◆ Exercise brief: For each line below that contains the string "cell", copy that line.

[Opening Records for the task section]

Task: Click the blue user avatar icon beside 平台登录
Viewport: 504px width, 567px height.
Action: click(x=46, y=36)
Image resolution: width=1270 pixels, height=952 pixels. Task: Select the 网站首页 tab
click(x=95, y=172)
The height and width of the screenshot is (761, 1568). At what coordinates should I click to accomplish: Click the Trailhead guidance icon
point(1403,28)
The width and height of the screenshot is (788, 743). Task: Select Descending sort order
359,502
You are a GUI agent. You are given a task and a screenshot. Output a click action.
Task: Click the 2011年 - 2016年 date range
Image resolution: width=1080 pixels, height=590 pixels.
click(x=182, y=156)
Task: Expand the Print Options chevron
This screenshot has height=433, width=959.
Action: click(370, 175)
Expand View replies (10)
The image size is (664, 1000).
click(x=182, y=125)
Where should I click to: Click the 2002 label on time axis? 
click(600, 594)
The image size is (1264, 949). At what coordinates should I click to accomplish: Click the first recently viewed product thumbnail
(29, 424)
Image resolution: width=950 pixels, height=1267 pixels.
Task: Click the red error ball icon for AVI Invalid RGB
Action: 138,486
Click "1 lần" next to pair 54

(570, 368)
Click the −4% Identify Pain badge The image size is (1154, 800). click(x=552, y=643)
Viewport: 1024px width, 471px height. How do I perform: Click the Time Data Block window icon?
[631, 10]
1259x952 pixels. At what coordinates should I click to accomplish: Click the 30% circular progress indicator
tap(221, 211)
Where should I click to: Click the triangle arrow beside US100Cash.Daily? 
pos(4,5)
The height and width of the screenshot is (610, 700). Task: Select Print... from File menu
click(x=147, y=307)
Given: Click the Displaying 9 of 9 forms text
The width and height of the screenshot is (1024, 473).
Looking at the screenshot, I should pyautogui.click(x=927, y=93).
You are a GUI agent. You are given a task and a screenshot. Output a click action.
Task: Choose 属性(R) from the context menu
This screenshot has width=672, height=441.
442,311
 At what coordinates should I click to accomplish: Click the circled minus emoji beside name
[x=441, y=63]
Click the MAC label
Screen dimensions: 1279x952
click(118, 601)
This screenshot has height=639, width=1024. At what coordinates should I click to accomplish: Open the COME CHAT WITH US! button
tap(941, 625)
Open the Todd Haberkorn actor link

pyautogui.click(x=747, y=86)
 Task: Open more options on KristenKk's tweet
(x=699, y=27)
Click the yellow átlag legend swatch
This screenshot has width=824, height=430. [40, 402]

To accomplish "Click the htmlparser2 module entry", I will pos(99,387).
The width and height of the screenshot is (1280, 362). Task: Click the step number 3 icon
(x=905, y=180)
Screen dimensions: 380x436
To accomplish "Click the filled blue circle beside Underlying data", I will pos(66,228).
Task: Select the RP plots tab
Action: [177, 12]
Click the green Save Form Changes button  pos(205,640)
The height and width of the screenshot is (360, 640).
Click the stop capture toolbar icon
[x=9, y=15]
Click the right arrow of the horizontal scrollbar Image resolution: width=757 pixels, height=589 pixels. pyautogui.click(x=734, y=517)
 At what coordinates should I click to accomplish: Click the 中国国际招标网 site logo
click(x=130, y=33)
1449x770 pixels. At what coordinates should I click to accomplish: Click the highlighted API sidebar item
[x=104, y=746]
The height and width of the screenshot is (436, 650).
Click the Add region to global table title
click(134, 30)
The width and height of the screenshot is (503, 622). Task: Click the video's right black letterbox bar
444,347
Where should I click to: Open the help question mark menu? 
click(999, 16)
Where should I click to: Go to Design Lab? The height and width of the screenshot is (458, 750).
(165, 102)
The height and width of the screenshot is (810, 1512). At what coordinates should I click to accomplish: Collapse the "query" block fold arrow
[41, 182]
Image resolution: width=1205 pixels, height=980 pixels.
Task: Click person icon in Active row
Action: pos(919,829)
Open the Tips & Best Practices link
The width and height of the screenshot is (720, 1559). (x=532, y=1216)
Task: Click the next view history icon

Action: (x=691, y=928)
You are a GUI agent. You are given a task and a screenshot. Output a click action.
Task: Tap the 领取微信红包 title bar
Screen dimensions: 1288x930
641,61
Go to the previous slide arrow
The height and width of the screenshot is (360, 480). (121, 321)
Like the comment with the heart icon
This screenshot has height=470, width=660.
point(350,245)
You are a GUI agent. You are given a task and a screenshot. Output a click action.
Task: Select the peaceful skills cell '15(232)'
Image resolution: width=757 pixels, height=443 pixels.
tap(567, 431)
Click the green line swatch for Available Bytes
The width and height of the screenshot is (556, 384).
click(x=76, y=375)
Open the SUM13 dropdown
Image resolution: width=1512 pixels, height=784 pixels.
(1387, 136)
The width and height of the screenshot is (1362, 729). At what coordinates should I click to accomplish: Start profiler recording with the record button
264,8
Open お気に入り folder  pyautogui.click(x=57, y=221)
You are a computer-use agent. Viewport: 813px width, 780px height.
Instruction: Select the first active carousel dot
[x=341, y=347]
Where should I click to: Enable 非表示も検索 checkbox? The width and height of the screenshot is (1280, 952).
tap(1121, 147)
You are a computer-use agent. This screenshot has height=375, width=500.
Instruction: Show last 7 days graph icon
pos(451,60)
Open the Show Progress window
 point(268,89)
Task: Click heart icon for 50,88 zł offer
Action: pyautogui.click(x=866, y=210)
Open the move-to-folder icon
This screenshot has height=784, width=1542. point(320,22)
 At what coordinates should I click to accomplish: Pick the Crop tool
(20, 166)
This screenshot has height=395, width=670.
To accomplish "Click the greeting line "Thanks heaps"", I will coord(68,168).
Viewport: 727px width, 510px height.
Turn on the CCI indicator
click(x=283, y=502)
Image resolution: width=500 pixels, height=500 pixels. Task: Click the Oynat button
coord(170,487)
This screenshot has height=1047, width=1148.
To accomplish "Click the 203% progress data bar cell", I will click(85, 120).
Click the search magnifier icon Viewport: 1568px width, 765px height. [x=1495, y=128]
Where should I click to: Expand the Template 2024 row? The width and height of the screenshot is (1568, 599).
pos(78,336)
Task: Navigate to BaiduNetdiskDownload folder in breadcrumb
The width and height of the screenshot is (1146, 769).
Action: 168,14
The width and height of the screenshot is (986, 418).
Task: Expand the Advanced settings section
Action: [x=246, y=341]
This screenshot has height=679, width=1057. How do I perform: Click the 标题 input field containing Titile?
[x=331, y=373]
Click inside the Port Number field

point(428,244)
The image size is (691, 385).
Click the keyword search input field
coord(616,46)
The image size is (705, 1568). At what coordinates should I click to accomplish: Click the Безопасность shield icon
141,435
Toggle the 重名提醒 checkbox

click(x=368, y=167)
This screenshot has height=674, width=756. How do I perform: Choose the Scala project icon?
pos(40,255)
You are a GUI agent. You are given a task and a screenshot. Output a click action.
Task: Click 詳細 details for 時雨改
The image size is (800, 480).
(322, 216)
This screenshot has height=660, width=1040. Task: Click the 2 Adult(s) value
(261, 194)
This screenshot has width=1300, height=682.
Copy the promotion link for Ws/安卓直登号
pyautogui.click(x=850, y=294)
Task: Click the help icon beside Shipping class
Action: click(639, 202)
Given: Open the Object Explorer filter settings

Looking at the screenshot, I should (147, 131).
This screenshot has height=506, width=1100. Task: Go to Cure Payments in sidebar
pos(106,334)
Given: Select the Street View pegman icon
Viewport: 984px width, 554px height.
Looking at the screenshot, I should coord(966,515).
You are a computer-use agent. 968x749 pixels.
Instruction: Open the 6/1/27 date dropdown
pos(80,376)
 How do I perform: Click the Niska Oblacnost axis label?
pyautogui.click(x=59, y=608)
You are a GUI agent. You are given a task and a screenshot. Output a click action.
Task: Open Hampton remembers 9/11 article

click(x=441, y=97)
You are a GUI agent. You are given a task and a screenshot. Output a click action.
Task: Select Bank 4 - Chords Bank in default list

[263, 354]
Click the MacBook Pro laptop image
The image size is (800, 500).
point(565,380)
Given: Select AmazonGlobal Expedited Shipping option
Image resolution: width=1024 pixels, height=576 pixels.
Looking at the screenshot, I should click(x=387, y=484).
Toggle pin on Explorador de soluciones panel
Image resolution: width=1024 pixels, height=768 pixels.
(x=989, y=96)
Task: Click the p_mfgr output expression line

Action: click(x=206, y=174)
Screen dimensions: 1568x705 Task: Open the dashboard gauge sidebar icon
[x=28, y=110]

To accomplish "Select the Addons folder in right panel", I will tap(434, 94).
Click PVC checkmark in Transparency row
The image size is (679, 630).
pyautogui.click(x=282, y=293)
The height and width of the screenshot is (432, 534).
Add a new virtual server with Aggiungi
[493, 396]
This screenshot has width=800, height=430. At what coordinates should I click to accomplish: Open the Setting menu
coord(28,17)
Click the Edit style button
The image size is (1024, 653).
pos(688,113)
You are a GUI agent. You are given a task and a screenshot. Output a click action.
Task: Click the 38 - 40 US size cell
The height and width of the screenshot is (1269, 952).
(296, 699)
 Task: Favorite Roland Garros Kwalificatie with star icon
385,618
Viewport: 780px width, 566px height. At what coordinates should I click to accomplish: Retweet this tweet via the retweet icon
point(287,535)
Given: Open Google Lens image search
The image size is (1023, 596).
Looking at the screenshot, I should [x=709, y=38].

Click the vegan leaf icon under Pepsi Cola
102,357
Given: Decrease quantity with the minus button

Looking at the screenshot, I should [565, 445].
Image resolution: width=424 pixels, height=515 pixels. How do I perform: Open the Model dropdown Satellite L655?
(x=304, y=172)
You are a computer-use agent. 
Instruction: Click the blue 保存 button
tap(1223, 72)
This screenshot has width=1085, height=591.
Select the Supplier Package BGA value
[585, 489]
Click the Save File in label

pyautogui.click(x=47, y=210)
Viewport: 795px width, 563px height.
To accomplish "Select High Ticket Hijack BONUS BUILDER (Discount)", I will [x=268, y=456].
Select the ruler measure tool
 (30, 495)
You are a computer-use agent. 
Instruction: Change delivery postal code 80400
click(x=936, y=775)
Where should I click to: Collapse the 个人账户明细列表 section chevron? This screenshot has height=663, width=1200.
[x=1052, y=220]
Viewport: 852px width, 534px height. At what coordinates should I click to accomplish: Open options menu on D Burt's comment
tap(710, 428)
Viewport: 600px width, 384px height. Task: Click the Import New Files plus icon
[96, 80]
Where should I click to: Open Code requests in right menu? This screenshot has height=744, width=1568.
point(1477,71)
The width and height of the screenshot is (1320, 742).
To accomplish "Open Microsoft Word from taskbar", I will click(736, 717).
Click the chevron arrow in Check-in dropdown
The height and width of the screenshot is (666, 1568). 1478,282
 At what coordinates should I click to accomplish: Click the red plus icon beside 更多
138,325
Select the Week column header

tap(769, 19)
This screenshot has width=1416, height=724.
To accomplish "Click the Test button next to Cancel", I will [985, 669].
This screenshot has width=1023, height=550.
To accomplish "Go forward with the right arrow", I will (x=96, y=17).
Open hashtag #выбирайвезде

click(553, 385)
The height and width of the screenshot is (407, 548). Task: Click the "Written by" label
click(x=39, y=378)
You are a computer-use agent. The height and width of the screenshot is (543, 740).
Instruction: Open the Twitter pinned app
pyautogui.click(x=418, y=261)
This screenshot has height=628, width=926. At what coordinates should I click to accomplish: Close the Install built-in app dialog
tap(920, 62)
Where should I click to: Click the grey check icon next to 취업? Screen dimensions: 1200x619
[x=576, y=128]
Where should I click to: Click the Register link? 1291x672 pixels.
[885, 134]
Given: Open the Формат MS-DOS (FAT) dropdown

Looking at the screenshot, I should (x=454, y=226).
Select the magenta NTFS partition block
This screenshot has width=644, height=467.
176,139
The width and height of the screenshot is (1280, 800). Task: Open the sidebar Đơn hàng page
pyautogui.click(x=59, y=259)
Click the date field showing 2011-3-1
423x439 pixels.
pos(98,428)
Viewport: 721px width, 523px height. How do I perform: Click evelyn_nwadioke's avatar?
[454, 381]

[Closing Records for the task section]

◆ Answer to this exercise:
Task: Select the peaceful skills cell '15(232)'
To accomplish "Click the 203% progress data bar cell", I will click(85, 120).
Task: Click the 38 - 40 US size cell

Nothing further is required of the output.